Abstract

Gamma-hydroxybutyrate (GHB) is an endogenous compound and central nervous system depressant drug used recreationally for its intoxicating effects. In a medico-legal context, the interpretation of blood GHB concentrations can be complicated by its endogenous nature and potential for formation during storage. In Canada, the per se limit for GHB in blood is 5 mg/L. Endogenous GHB concentrations in blood are typically well below 5 mg/L; however, there is a paucity of literature regarding the potential production of GHB in antemortem blood during storage. Changes in GHB concentrations were evaluated over the course of 306 days in preserved and unpreserved antemortem blood stored at 4°C and 21°C. Results were compared to 22 impaired driving cases in Ontario between 2019-2022 where GHB was detected in antemortem blood by toxicological analysis at the Centre of Forensic Sciences.
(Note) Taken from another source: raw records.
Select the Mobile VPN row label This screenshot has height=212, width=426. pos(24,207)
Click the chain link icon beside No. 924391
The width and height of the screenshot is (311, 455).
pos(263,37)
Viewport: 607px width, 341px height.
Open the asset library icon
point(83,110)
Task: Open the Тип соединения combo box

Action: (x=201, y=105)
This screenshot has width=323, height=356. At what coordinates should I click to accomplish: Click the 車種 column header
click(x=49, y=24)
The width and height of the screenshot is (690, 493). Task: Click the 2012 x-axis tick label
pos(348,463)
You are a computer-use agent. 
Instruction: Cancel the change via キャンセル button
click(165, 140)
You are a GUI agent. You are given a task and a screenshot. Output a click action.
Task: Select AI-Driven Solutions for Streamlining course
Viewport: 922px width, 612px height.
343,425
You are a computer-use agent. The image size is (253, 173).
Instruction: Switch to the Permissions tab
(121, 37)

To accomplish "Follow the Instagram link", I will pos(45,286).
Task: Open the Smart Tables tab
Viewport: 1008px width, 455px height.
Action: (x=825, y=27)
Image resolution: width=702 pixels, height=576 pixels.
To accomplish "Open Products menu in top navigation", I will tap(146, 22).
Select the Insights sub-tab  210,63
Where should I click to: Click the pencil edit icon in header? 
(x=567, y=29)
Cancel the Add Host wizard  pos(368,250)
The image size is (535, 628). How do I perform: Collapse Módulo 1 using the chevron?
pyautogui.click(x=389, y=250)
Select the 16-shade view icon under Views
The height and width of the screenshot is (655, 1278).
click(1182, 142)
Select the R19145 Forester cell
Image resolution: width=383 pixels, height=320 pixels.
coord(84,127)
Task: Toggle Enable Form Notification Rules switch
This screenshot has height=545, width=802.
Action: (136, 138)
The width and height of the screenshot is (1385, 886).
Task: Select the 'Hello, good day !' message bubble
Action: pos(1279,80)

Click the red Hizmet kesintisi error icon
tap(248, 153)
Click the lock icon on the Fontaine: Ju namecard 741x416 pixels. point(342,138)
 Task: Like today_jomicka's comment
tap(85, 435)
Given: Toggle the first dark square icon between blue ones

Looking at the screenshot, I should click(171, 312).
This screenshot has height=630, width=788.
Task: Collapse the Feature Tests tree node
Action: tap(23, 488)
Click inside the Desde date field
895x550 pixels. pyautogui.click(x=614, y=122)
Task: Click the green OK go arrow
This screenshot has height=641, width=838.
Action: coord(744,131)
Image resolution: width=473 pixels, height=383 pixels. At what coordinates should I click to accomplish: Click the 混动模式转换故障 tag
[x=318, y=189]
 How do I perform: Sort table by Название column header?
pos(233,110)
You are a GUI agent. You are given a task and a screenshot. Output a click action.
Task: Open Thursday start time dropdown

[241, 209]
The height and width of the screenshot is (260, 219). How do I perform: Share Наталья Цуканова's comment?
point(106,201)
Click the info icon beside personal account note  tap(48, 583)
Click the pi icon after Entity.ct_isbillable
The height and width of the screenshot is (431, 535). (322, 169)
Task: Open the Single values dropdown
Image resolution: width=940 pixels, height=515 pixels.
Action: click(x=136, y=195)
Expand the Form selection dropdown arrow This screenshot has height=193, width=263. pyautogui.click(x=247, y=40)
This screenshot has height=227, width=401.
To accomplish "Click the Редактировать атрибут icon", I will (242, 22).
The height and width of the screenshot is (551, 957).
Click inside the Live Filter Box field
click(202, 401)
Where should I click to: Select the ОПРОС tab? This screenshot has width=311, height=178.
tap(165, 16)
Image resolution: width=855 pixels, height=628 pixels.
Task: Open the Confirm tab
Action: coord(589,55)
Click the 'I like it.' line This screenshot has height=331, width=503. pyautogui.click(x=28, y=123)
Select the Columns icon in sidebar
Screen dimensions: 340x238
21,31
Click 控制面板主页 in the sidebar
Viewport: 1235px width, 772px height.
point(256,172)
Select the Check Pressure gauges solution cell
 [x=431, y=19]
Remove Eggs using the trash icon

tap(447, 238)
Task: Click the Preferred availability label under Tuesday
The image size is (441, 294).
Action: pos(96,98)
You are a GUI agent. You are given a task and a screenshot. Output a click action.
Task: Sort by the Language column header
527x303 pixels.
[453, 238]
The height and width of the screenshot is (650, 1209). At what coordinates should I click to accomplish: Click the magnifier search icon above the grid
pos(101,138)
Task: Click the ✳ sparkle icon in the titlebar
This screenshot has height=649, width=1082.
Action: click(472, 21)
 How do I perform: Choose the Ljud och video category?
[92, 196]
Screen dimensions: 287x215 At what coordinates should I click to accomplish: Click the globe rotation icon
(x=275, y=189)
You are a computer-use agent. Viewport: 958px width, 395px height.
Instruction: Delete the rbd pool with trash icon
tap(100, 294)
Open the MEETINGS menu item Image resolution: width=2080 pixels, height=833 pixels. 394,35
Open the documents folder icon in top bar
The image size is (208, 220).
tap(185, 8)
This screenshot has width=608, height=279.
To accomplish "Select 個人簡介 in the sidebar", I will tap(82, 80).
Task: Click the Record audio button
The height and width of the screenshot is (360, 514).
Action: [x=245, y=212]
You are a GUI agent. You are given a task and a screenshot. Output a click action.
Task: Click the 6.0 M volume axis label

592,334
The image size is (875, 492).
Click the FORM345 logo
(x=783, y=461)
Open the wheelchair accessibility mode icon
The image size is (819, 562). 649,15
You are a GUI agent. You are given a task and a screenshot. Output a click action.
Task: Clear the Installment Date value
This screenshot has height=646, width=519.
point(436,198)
Preservative was effective at minimizing GHB production (< 2.5 mg/L) regardless of storage temperature whereas significant in vitro production of GHB occurred in unpreserved antemortem blood. GHB production occurred rapidly in unpreserved blood stored at 21°C; a significant increase was detected after 5 days. The rate of GHB production in unpreserved blood stored at 4°C occurred more gradually but increased significantly by day 30 and reached a maximum concentration of 10 mg/L at 114 days. In unpreserved blood, GHB concentrations were significantly lower at 4°C compared to 21°C for the first 44 days; however, refrigeration had no significant effect then onward. Blood concentrations of GHB detected in the majority of impaired driving cases were markedly higher than the maximum concentration of 10 mg/L detected in the study; however, in 4 of the 22 cases, concentrations were below 10 mg/L. The results demonstrate that concentrations of GHB less than 10 mg/L in blood collected for the purposes of a drug impaired driving investigation should be carefully interpreted.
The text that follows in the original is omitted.